Q1. A multi-layer perceptron differs from the single layer perceptron in that it has more layers of perceptron-like units.
A1. True - there are no other differences
A2. True - but there are other differences as well, that are at least as important
A3. False - layers refers to a mathematical effect and is not used in its usual sense here
Q2. The mulitlayer perceptron multiplies its inputs by weights and then adds up all the values.
A1. True - it then passes this result on to the next layer
A2. True - it then passes it through the Heaviside threshold function
A3. True - it then passes it through an S-shaped function
A4. False - it doesn't do a weighted sum
Q3. The sigmoid function is
A1. S-shaped
A2. Z-shaped
A3. A step function
A4. U-shaped
Q4. Why is the sigmoid function important to the success of the multi-layer perceptron?
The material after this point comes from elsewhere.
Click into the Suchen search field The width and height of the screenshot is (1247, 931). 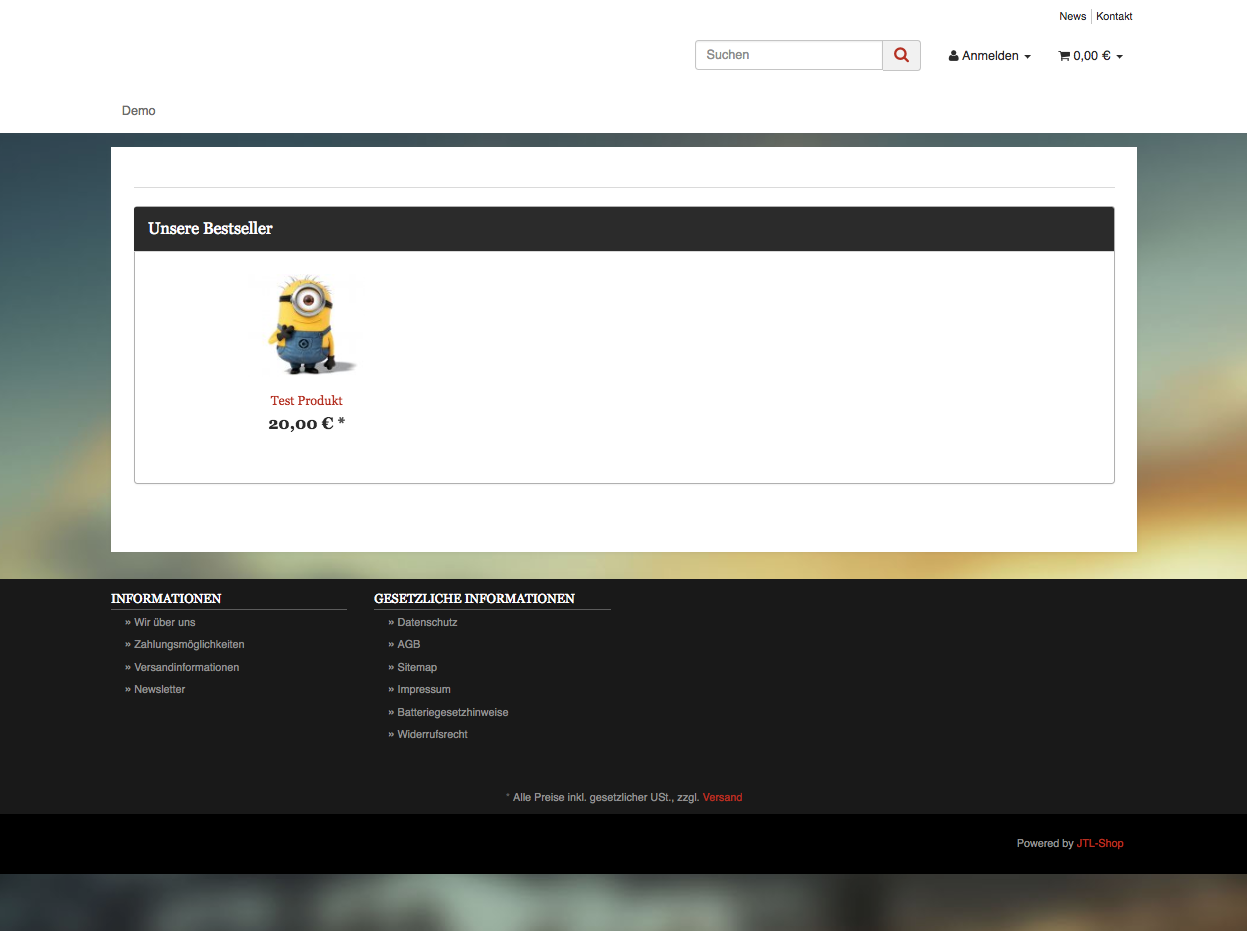pos(788,55)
A1. It allows the perceptrons to reconfigure their arrangement and hence to solve the problem.
A2. It allows the thresholding to be carried out more quickly
A3. It allows the perceptrons to learn
Q5. What is back-propagation?
A1. It is another name given to the curvy function in the perceptron unit.
A2. It is the transmission of error back through the network to adjust the inputs
A3. It is the transmission of error back through the network to allow weights to be adjusted so that the net can learn.
Q6. The Widrow-Hoff delta rule is used in the m.l.p as well as in the s.l.p
A1. True
A2. False
Q7. A mlp has to have the same number of input nodes as output nodes
A1. True
A2. False
Q8. Multilayer perceptrons have full connectivity between the layers
A1. True
A2. False
Q9. The number of connections in the network scales linearly with the number of nodes
A1. True
A2. False
Q10. What are hidden nodes?
A1. Nodes that do not do any computation and so do not assist in producing the output
A2. Nodes that have '0' as an input value
A3. Nodes that have no direct connection to the input or the output
A4. Nodes that have no direct connections to any other nodes
Q11. What is the error function defined as?
A1. 0.5*sum(weights*inputs)
A2. 0.5*sum(target-output)^2
A3. 0.5*sum(target-output)
Q12. Why is the error function called that?
A1. It just is
A2. Because it reflects the error in the output of the network - large values are close to being correct, whilst small values are very wrong
A3. Because it reflects the error in the output of the network - small values are close to being correct, whilst large values are very wrong
Q12. How can network learning be explained in terms of the error function?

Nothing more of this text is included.